BRIEF
Reproduce word for word the listing below, from its first line through the line containing "pos(31,208)", including both of those lines.
—————
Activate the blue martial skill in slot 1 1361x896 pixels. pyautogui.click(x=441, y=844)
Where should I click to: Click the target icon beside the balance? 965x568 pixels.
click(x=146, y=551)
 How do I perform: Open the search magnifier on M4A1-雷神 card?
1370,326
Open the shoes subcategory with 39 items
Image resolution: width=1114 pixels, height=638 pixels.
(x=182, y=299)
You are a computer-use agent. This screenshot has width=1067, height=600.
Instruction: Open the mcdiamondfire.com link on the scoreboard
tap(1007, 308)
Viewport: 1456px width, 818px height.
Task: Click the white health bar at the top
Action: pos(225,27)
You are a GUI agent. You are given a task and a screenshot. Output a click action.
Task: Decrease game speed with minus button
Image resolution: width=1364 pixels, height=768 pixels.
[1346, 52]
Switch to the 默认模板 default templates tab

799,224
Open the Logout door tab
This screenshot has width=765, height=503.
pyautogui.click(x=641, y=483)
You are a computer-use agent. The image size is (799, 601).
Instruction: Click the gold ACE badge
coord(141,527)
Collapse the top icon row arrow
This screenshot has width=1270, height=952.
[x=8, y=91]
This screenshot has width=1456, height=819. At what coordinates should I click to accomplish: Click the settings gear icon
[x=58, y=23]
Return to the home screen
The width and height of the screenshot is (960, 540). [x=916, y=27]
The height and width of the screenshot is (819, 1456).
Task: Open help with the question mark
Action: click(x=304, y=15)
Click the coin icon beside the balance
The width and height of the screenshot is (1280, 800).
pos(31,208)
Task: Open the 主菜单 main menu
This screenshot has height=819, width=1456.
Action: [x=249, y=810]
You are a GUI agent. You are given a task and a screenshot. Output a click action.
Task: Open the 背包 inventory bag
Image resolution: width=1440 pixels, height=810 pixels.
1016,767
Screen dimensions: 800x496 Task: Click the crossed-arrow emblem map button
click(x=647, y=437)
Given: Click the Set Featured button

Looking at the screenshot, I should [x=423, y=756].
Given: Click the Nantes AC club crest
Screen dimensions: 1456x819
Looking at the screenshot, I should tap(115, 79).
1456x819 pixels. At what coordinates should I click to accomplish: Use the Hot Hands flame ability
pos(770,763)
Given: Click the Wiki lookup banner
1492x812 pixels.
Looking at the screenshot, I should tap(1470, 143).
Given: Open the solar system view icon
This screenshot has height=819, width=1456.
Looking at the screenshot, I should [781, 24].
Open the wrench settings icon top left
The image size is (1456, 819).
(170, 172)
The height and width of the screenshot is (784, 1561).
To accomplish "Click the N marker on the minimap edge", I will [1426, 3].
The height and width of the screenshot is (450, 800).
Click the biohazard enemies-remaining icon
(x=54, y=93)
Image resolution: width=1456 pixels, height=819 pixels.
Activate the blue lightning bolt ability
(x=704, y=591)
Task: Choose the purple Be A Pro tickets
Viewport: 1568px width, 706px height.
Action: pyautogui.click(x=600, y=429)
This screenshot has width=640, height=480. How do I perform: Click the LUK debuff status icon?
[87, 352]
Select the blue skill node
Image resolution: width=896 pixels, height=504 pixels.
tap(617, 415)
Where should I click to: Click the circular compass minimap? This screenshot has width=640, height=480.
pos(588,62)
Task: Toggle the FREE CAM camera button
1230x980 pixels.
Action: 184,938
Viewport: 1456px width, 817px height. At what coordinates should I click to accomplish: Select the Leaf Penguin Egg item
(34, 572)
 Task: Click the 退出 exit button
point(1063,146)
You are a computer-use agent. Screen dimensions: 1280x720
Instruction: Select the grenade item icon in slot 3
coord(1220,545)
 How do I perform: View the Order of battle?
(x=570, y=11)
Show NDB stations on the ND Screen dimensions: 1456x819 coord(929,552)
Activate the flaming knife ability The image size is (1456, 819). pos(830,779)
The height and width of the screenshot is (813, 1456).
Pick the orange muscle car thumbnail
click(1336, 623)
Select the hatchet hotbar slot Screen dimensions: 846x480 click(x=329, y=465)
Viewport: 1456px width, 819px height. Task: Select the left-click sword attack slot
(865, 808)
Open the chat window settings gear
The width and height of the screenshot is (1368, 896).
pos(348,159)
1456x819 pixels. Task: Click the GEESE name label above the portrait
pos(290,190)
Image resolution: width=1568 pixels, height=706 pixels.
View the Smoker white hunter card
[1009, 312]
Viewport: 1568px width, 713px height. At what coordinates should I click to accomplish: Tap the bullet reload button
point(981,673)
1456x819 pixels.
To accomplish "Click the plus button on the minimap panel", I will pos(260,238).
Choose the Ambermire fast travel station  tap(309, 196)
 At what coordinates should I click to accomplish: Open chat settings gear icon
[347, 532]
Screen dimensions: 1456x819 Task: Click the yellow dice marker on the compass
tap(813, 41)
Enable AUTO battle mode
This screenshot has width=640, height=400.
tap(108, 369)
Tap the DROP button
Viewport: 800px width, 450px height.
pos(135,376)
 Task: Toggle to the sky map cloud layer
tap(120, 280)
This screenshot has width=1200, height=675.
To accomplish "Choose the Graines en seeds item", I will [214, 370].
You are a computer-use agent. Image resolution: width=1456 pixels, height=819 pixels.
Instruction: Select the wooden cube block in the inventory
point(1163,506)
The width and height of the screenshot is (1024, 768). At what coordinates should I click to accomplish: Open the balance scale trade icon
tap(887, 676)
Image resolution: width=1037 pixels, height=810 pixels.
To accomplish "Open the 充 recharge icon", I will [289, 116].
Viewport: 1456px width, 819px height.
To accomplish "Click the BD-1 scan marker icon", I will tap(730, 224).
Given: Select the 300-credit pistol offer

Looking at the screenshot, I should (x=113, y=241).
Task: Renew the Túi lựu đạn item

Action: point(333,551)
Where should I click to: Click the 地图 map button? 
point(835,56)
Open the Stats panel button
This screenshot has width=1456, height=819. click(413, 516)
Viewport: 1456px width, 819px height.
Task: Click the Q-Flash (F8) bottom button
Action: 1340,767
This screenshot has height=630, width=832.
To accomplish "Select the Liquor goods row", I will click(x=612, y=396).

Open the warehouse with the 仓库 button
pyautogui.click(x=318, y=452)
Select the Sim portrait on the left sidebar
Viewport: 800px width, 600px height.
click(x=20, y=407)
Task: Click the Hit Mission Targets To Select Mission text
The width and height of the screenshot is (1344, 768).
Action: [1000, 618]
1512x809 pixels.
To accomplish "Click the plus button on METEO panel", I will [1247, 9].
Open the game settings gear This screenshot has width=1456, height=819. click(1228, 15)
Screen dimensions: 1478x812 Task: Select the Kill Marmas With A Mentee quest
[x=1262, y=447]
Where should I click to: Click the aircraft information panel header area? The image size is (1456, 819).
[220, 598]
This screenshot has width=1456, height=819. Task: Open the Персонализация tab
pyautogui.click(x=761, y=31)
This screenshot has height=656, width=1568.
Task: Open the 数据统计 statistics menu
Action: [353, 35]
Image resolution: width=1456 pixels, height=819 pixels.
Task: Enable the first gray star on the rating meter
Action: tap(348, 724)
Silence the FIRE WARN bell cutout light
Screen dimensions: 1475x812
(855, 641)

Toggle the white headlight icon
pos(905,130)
—————
RESULT
Activate the blue martial skill in slot 1 1361x896 pixels. pyautogui.click(x=441, y=844)
Where should I click to: Click the target icon beside the balance? 965x568 pixels.
click(x=146, y=551)
 How do I perform: Open the search magnifier on M4A1-雷神 card?
1370,326
Open the shoes subcategory with 39 items
Image resolution: width=1114 pixels, height=638 pixels.
(x=182, y=299)
You are a computer-use agent. This screenshot has width=1067, height=600.
Instruction: Open the mcdiamondfire.com link on the scoreboard
tap(1007, 308)
Viewport: 1456px width, 818px height.
Task: Click the white health bar at the top
Action: pos(225,27)
You are a GUI agent. You are given a task and a screenshot. Output a click action.
Task: Decrease game speed with minus button
Image resolution: width=1364 pixels, height=768 pixels.
[1346, 52]
Switch to the 默认模板 default templates tab

799,224
Open the Logout door tab
This screenshot has width=765, height=503.
pyautogui.click(x=641, y=483)
You are a computer-use agent. The image size is (799, 601).
Instruction: Click the gold ACE badge
coord(141,527)
Collapse the top icon row arrow
This screenshot has width=1270, height=952.
[x=8, y=91]
This screenshot has width=1456, height=819. At what coordinates should I click to accomplish: Click the settings gear icon
[x=58, y=23]
Return to the home screen
The width and height of the screenshot is (960, 540). [x=916, y=27]
The height and width of the screenshot is (819, 1456).
Task: Open help with the question mark
Action: click(x=304, y=15)
Click the coin icon beside the balance
The width and height of the screenshot is (1280, 800).
pos(31,208)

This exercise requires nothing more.